How does one go about analyzing the running time of a naive recursive solution to the unbounded knapsack problem? Lots of sources say the naive implementation is "exponential" without giving more detail.
For reference, here's a bit of Python code that implements the brute-force solution. Note that this can run for a long time even on smallish inputs. One of the interesting things about Knapsack is some inputs are lot harder than others.
import random, time
import sys
class Item:
def __init__(self, weight, value):
self.weight = weight
self.value = value
def __repr__(self):
return "Item(weight={}, value={})".format(self.weight, self.value)
def knapsack(capacity):
if capacity==0: return ([], 0)
max_value = 0
max_contents = []
for item in items:
if item.weight <= capacity:
(contents, value) = knapsack(capacity-item.weight)

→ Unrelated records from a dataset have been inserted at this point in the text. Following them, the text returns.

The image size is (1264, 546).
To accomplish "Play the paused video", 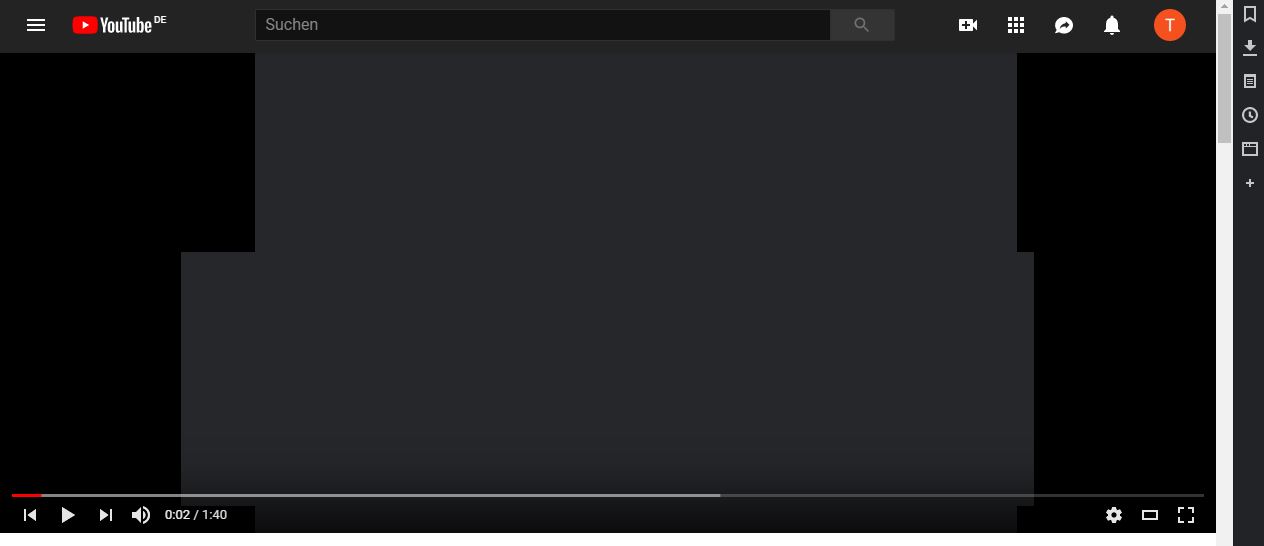I will pos(68,515).
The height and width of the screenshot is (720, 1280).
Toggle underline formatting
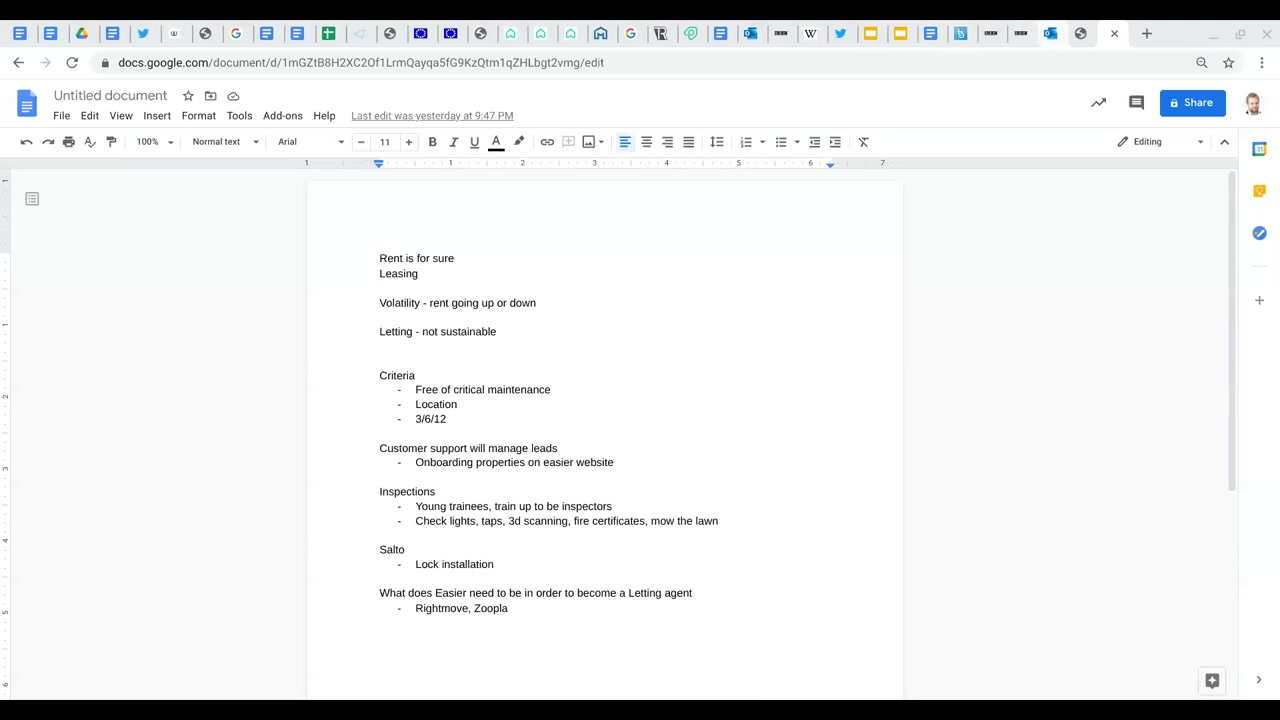474,142
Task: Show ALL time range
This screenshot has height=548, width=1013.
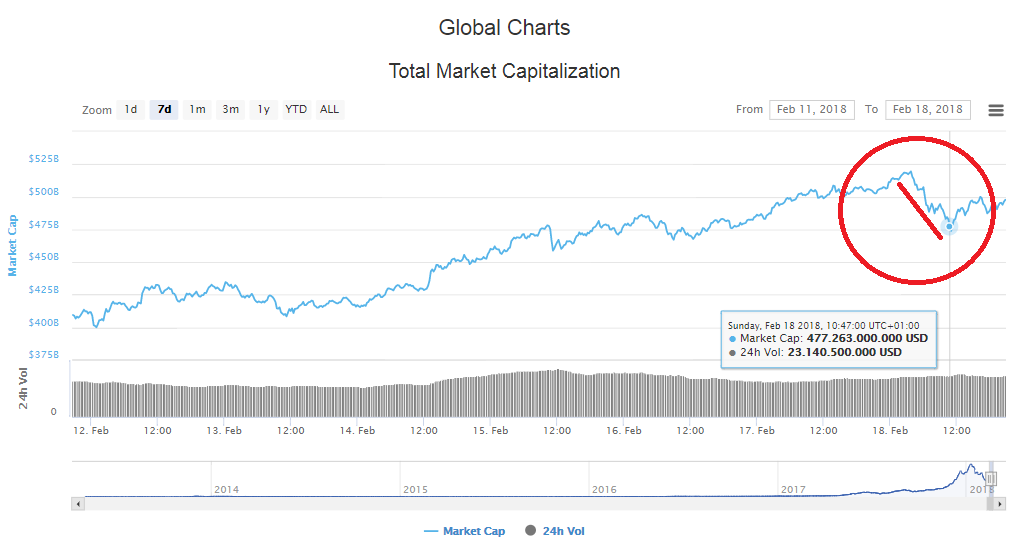Action: [329, 109]
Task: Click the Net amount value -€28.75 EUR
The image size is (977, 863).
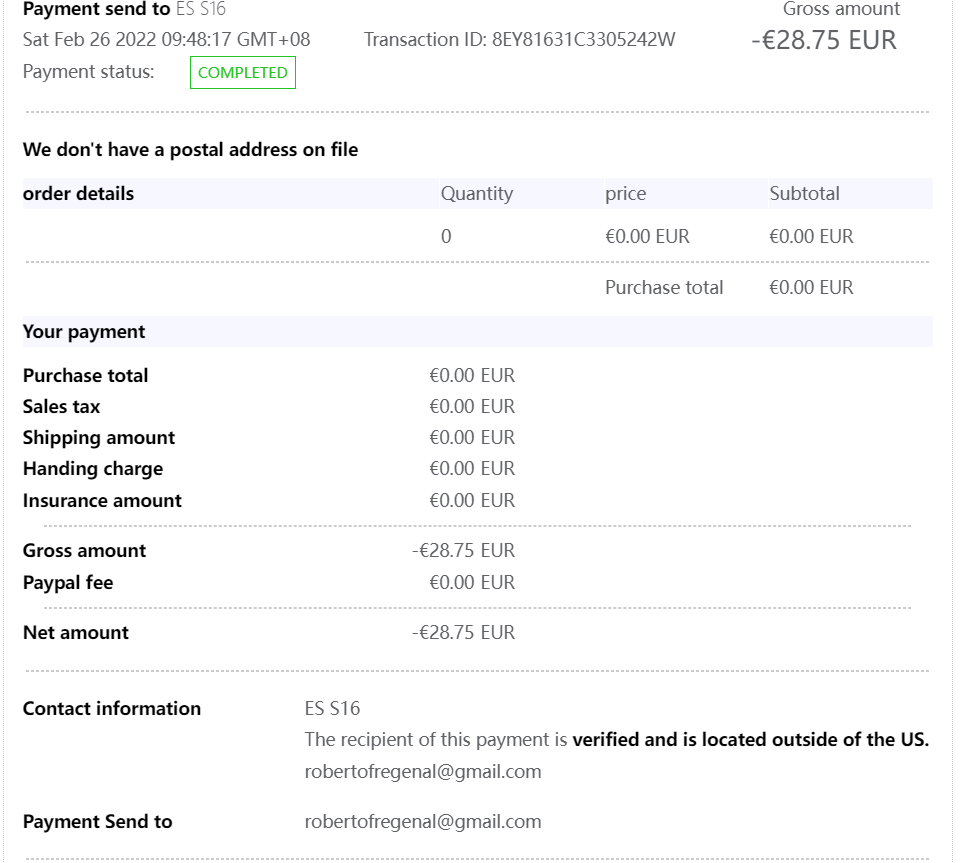Action: click(463, 632)
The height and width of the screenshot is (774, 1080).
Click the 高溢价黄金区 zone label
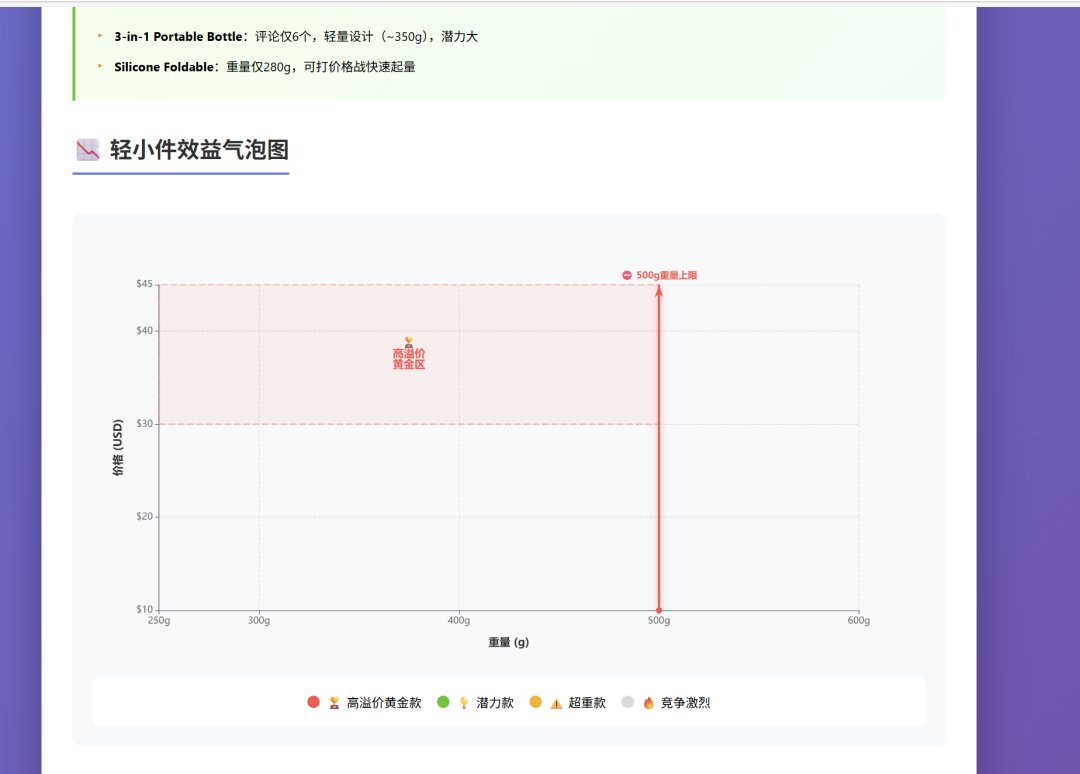[409, 359]
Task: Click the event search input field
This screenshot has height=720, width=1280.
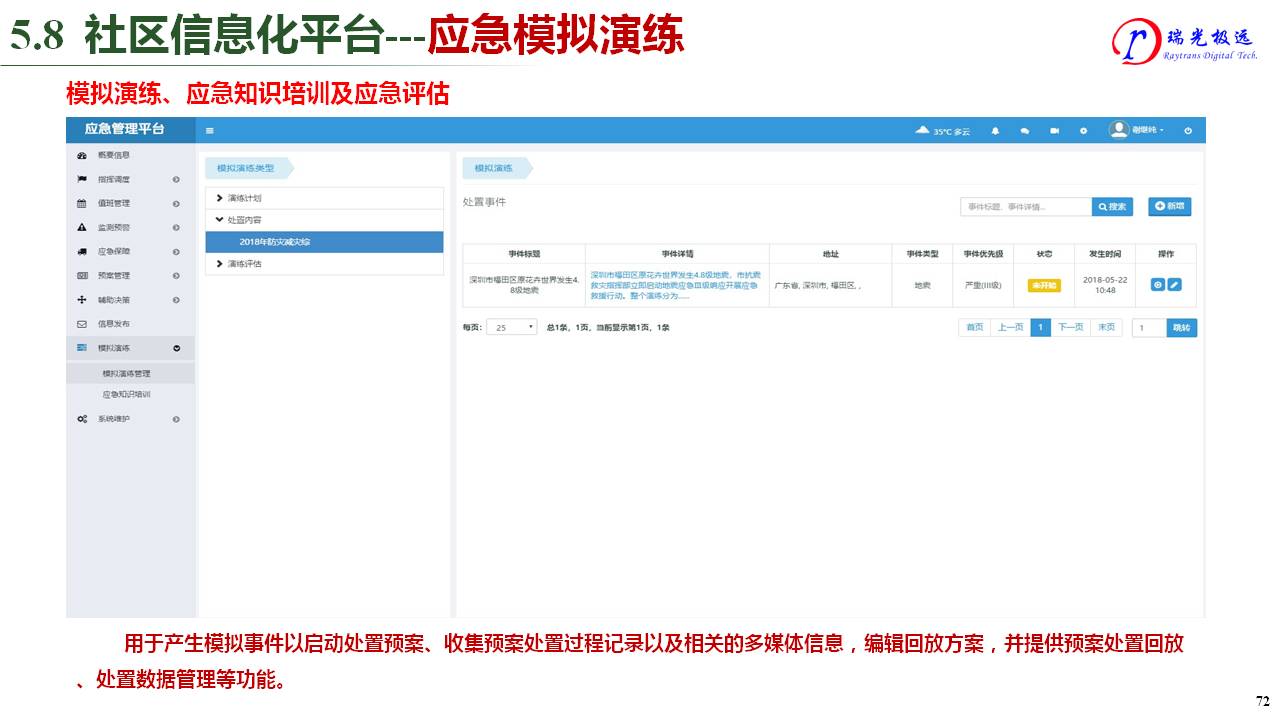Action: (1025, 207)
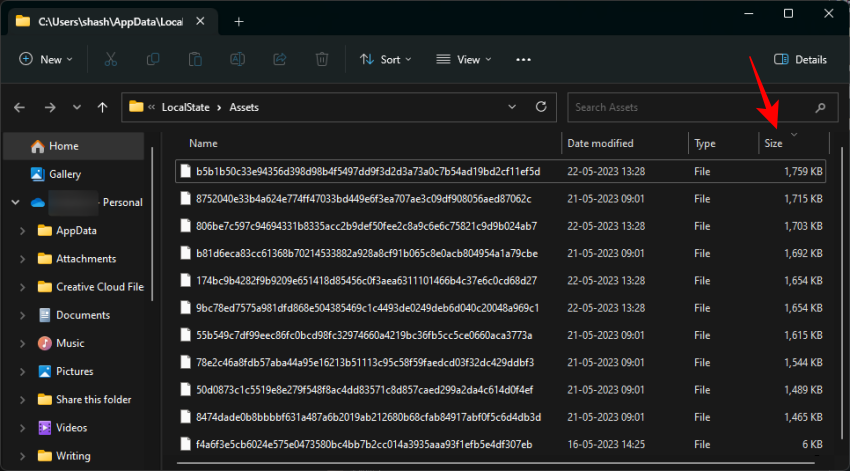Go up one folder level
Image resolution: width=850 pixels, height=471 pixels.
[x=102, y=107]
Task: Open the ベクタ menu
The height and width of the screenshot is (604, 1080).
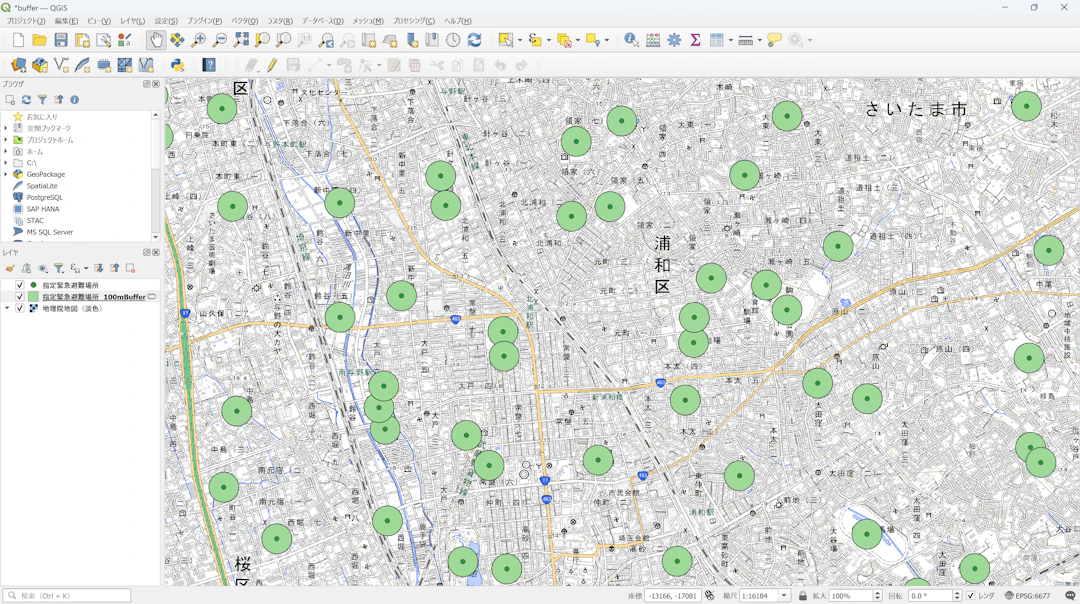Action: [244, 21]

if value + item.value > max_value:
max_value = value + item.value
max_contents = [item]
max_contents.extend(contents)
return (max_contents, max_value)
def generate_items(n, max_weight, vwratio=1):
items = []
weights = random.sample(range(1,max_weight+1),n)
for weight in weights:
variation = weight/10
value = max(1, int(vwratio*weight + random.gauss(-variation, variation)))
item = Item(weight, value)
items.append(item)
return items
n=30
max_item_weight=100
capacity=100
items = generate_items(n=n, max_weight=max_item_weight, vwratio=1.1)
st = time.time()
solution, value = knapsack(capacity)
print("completed in %f"%(time.time() - st))
Note that this algorithm can be improved upon nicely by memoizing yielding a O(nW) pseudo-polynomial time solution, but I was interested in understanding how to analyze the brute-force algorithm more precisely.